The door opened, and Bennett cocked the length of pipe up by his shoulder, and in the doorway was the girl. He hesitated, just a second—but in that second, she recognized him, and saw the pipe in his hand, and understood what he planned.

They lunged at the same instant, she to shut the door, he to push it open. She almost managed to slam it shut, but he wedged his foot in the space, ignored the pain when the door hit his foot, and shoved against it with his whole body.

She was strong, surprisingly so, and she was screaming helphelphelp! but he was stronger, and slowly he forced the door farther open.

Noise down the corridor. The elevator door was opening down there. Bennett heaved, and the door sprang open, and he leaped inside.

She was still screaming. She ran across to the bathroom as he slammed the front door and followed.
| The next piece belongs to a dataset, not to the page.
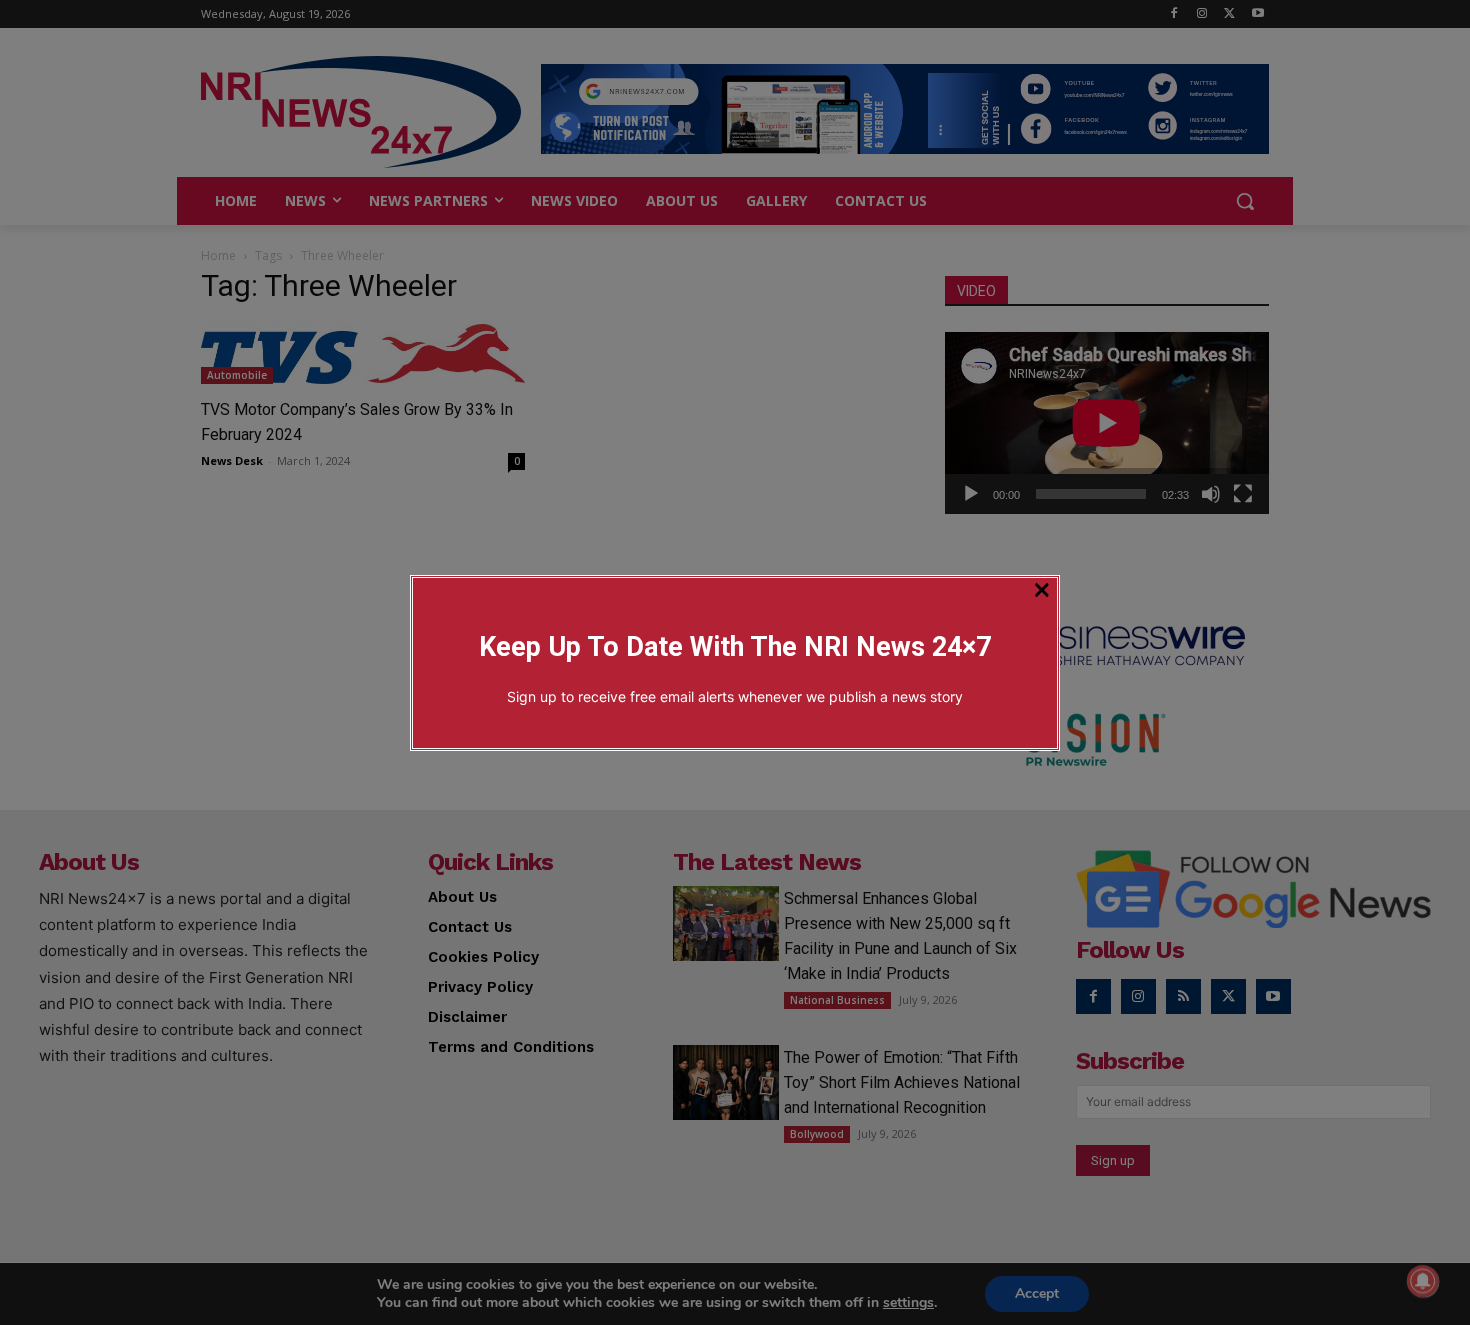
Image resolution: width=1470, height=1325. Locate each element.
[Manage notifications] (1423, 1281)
She got into the bathroom before he could reach her, and he heard the snick of the lock, but he didn’t care. A bathroom lock?

Pounding on the door they’d just left. A male voice yelling KimKimKim! The German fellow? Deal with him next, deal with the one in the bathroom now.

He lifted his foot and kicked the bathroom door next to the knob, and at the same time he heard the German kick at the front door. But that door was much stronger than this one. He could finish here with plenty of time to take care of the German.

He kicked the bathroom door again, and it snapped open, and he sprang forward, and she sprayed hairspray into his eyes, pressing hard with both hands on the top of the aerosol can, spray shooting into his startled eyes and into his nose and into his open mouth.

He couldn’t see! It burned his eyes and he couldn’t see, but she was still in the confines of the bathroom, and he moved forward, arms spread, and she kicked him between the legs.

He felt her brush past him, but could do nothing about it. Bent, the pipe dropped, he scraped at his face, turning, trying to see, wiping at his eyes, and the first thing he saw was the girl opening the door, and then some man he’d never laid eyes on in his life before came running into the room.

Bennett raced out of the bathroom to the window, flung it open, rolled over the sill and out onto the fire escape just before the man could reach him. Rolling on his back on the fire escape, he kicked up with both feet into that face as the man started out after him, and the man fell back into the room.

Bennett tore down the fire escape and in among the sheds, running the maze, finding a way out of here to the street, while the Chinese painters watched him in amazement.